⟨

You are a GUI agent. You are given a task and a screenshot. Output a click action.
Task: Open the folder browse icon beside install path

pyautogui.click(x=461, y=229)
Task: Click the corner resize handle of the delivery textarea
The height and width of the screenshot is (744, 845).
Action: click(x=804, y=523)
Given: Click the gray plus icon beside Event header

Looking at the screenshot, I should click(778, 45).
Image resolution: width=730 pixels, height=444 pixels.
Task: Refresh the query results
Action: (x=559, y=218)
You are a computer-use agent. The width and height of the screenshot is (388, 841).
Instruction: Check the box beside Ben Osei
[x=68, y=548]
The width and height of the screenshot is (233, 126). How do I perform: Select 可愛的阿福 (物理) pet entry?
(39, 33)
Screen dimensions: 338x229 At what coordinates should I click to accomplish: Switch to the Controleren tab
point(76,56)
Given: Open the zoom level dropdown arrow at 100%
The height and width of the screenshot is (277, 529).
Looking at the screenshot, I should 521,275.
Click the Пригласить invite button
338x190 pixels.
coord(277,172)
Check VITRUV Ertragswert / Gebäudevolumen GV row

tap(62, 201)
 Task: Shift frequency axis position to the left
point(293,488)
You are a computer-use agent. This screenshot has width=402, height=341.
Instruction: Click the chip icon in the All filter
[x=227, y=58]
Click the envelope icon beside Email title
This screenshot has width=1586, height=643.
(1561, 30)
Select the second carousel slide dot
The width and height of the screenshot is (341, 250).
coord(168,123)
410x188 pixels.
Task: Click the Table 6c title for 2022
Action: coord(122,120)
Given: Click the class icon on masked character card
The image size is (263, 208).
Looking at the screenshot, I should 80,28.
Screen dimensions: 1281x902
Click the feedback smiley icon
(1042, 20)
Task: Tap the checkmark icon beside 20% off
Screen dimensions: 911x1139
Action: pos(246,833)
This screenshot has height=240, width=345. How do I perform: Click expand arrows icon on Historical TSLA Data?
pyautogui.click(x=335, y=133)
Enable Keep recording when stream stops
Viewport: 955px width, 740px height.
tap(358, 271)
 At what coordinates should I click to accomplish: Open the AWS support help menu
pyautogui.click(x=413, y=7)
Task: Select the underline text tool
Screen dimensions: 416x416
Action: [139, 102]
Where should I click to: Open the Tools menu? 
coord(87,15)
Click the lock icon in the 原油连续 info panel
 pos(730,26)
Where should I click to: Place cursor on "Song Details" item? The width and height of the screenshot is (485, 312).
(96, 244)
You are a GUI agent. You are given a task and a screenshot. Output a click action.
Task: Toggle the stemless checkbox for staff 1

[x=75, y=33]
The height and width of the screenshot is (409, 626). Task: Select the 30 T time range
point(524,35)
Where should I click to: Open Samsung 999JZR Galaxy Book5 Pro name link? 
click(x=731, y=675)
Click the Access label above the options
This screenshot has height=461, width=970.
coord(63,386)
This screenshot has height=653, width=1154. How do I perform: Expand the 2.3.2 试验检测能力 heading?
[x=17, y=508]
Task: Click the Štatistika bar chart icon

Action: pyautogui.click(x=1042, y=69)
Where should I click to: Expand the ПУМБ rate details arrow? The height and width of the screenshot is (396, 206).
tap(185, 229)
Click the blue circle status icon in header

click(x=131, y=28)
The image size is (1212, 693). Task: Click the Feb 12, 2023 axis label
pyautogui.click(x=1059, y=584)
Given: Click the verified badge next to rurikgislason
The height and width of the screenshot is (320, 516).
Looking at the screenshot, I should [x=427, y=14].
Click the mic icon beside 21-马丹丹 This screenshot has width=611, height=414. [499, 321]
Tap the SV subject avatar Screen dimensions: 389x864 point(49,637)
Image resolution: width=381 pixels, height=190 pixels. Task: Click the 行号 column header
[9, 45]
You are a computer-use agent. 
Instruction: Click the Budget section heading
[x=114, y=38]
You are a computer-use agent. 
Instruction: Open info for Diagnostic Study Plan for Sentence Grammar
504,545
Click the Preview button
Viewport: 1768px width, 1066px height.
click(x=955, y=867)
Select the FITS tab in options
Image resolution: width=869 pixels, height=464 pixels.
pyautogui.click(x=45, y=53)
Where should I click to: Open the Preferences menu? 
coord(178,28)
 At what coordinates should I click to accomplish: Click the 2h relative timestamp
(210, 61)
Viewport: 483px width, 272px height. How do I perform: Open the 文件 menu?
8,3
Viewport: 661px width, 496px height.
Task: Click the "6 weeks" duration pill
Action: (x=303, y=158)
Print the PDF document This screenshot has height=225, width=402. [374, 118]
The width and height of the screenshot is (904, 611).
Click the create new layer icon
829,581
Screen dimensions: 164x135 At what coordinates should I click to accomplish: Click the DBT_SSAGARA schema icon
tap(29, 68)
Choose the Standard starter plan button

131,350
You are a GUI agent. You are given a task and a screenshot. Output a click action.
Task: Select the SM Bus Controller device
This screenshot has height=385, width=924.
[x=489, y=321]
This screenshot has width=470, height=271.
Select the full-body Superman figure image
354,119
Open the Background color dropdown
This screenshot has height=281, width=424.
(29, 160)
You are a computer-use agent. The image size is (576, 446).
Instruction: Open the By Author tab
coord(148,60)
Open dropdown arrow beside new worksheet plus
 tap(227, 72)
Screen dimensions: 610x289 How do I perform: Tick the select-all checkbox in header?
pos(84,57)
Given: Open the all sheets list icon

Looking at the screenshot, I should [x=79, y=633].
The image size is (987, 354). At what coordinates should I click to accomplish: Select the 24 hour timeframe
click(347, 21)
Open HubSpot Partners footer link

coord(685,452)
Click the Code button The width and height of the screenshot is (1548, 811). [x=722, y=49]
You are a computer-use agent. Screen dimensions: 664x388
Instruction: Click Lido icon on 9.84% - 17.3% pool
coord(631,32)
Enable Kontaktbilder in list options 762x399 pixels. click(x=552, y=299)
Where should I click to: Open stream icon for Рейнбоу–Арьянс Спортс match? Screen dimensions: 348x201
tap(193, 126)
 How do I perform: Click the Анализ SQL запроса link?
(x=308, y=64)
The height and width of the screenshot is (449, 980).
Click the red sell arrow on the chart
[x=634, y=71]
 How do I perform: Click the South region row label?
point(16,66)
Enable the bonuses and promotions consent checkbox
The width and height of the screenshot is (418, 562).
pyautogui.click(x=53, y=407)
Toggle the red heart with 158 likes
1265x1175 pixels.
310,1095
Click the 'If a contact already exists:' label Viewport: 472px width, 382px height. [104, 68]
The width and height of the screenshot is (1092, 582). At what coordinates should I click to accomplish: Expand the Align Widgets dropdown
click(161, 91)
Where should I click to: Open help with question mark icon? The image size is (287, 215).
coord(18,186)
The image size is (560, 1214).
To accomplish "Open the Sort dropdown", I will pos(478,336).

⟩

*EXERCISE REQUIREMENTS:* An exact reproduction of all the entries above is required.

*RESPONSE BELOW:*
You are a GUI agent. You are given a task and a screenshot. Output a click action.
Task: Open the folder browse icon beside install path

pyautogui.click(x=461, y=229)
Task: Click the corner resize handle of the delivery textarea
The height and width of the screenshot is (744, 845).
Action: click(x=804, y=523)
Given: Click the gray plus icon beside Event header

Looking at the screenshot, I should click(778, 45).
Image resolution: width=730 pixels, height=444 pixels.
Task: Refresh the query results
Action: (x=559, y=218)
You are a computer-use agent. The width and height of the screenshot is (388, 841).
Instruction: Check the box beside Ben Osei
[x=68, y=548]
The width and height of the screenshot is (233, 126). How do I perform: Select 可愛的阿福 (物理) pet entry?
(39, 33)
Screen dimensions: 338x229 At what coordinates should I click to accomplish: Switch to the Controleren tab
point(76,56)
Given: Open the zoom level dropdown arrow at 100%
The height and width of the screenshot is (277, 529).
Looking at the screenshot, I should 521,275.
Click the Пригласить invite button
338x190 pixels.
coord(277,172)
Check VITRUV Ertragswert / Gebäudevolumen GV row

tap(62, 201)
 Task: Shift frequency axis position to the left
point(293,488)
You are a computer-use agent. This screenshot has width=402, height=341.
Instruction: Click the chip icon in the All filter
[x=227, y=58]
Click the envelope icon beside Email title
This screenshot has width=1586, height=643.
(1561, 30)
Select the second carousel slide dot
The width and height of the screenshot is (341, 250).
coord(168,123)
410x188 pixels.
Task: Click the Table 6c title for 2022
Action: coord(122,120)
Given: Click the class icon on masked character card
The image size is (263, 208).
Looking at the screenshot, I should 80,28.
Screen dimensions: 1281x902
Click the feedback smiley icon
(1042, 20)
Task: Tap the checkmark icon beside 20% off
Screen dimensions: 911x1139
Action: pos(246,833)
This screenshot has height=240, width=345. How do I perform: Click expand arrows icon on Historical TSLA Data?
pyautogui.click(x=335, y=133)
Enable Keep recording when stream stops
Viewport: 955px width, 740px height.
tap(358, 271)
 At what coordinates should I click to accomplish: Open the AWS support help menu
pyautogui.click(x=413, y=7)
Task: Select the underline text tool
Screen dimensions: 416x416
Action: [139, 102]
Where should I click to: Open the Tools menu? 
coord(87,15)
Click the lock icon in the 原油连续 info panel
 pos(730,26)
Where should I click to: Place cursor on "Song Details" item? The width and height of the screenshot is (485, 312).
(96, 244)
You are a GUI agent. You are given a task and a screenshot. Output a click action.
Task: Toggle the stemless checkbox for staff 1

[x=75, y=33]
The height and width of the screenshot is (409, 626). Task: Select the 30 T time range
point(524,35)
Where should I click to: Open Samsung 999JZR Galaxy Book5 Pro name link? 
click(x=731, y=675)
Click the Access label above the options
This screenshot has height=461, width=970.
coord(63,386)
This screenshot has height=653, width=1154. How do I perform: Expand the 2.3.2 试验检测能力 heading?
[x=17, y=508]
Task: Click the Štatistika bar chart icon

Action: pyautogui.click(x=1042, y=69)
Where should I click to: Expand the ПУМБ rate details arrow? The height and width of the screenshot is (396, 206).
tap(185, 229)
Click the blue circle status icon in header

click(x=131, y=28)
The image size is (1212, 693). Task: Click the Feb 12, 2023 axis label
pyautogui.click(x=1059, y=584)
Given: Click the verified badge next to rurikgislason
The height and width of the screenshot is (320, 516).
Looking at the screenshot, I should [x=427, y=14].
Click the mic icon beside 21-马丹丹 This screenshot has width=611, height=414. [499, 321]
Tap the SV subject avatar Screen dimensions: 389x864 point(49,637)
Image resolution: width=381 pixels, height=190 pixels. Task: Click the 行号 column header
[9, 45]
You are a computer-use agent. 
Instruction: Click the Budget section heading
[x=114, y=38]
You are a computer-use agent. 
Instruction: Open info for Diagnostic Study Plan for Sentence Grammar
504,545
Click the Preview button
Viewport: 1768px width, 1066px height.
click(x=955, y=867)
Select the FITS tab in options
Image resolution: width=869 pixels, height=464 pixels.
pyautogui.click(x=45, y=53)
Where should I click to: Open the Preferences menu? 
coord(178,28)
 At what coordinates should I click to accomplish: Click the 2h relative timestamp
(210, 61)
Viewport: 483px width, 272px height. How do I perform: Open the 文件 menu?
8,3
Viewport: 661px width, 496px height.
Task: Click the "6 weeks" duration pill
Action: (x=303, y=158)
Print the PDF document This screenshot has height=225, width=402. [374, 118]
The width and height of the screenshot is (904, 611).
Click the create new layer icon
829,581
Screen dimensions: 164x135 At what coordinates should I click to accomplish: Click the DBT_SSAGARA schema icon
tap(29, 68)
Choose the Standard starter plan button

131,350
You are a GUI agent. You are given a task and a screenshot. Output a click action.
Task: Select the SM Bus Controller device
This screenshot has height=385, width=924.
[x=489, y=321]
This screenshot has width=470, height=271.
Select the full-body Superman figure image
354,119
Open the Background color dropdown
This screenshot has height=281, width=424.
(29, 160)
You are a computer-use agent. The image size is (576, 446).
Instruction: Open the By Author tab
coord(148,60)
Open dropdown arrow beside new worksheet plus
 tap(227, 72)
Screen dimensions: 610x289 How do I perform: Tick the select-all checkbox in header?
pos(84,57)
Given: Open the all sheets list icon

Looking at the screenshot, I should [x=79, y=633].
The image size is (987, 354). At what coordinates should I click to accomplish: Select the 24 hour timeframe
click(347, 21)
Open HubSpot Partners footer link

coord(685,452)
Click the Code button The width and height of the screenshot is (1548, 811). [x=722, y=49]
You are a computer-use agent. Screen dimensions: 664x388
Instruction: Click Lido icon on 9.84% - 17.3% pool
coord(631,32)
Enable Kontaktbilder in list options 762x399 pixels. click(x=552, y=299)
Where should I click to: Open stream icon for Рейнбоу–Арьянс Спортс match? Screen dimensions: 348x201
tap(193, 126)
 How do I perform: Click the Анализ SQL запроса link?
(x=308, y=64)
The height and width of the screenshot is (449, 980).
Click the red sell arrow on the chart
[x=634, y=71]
 How do I perform: Click the South region row label?
point(16,66)
Enable the bonuses and promotions consent checkbox
The width and height of the screenshot is (418, 562).
pyautogui.click(x=53, y=407)
Toggle the red heart with 158 likes
1265x1175 pixels.
310,1095
Click the 'If a contact already exists:' label Viewport: 472px width, 382px height. [104, 68]
The width and height of the screenshot is (1092, 582). At what coordinates should I click to accomplish: Expand the Align Widgets dropdown
click(161, 91)
Where should I click to: Open help with question mark icon? The image size is (287, 215).
coord(18,186)
The image size is (560, 1214).
To accomplish "Open the Sort dropdown", I will pos(478,336).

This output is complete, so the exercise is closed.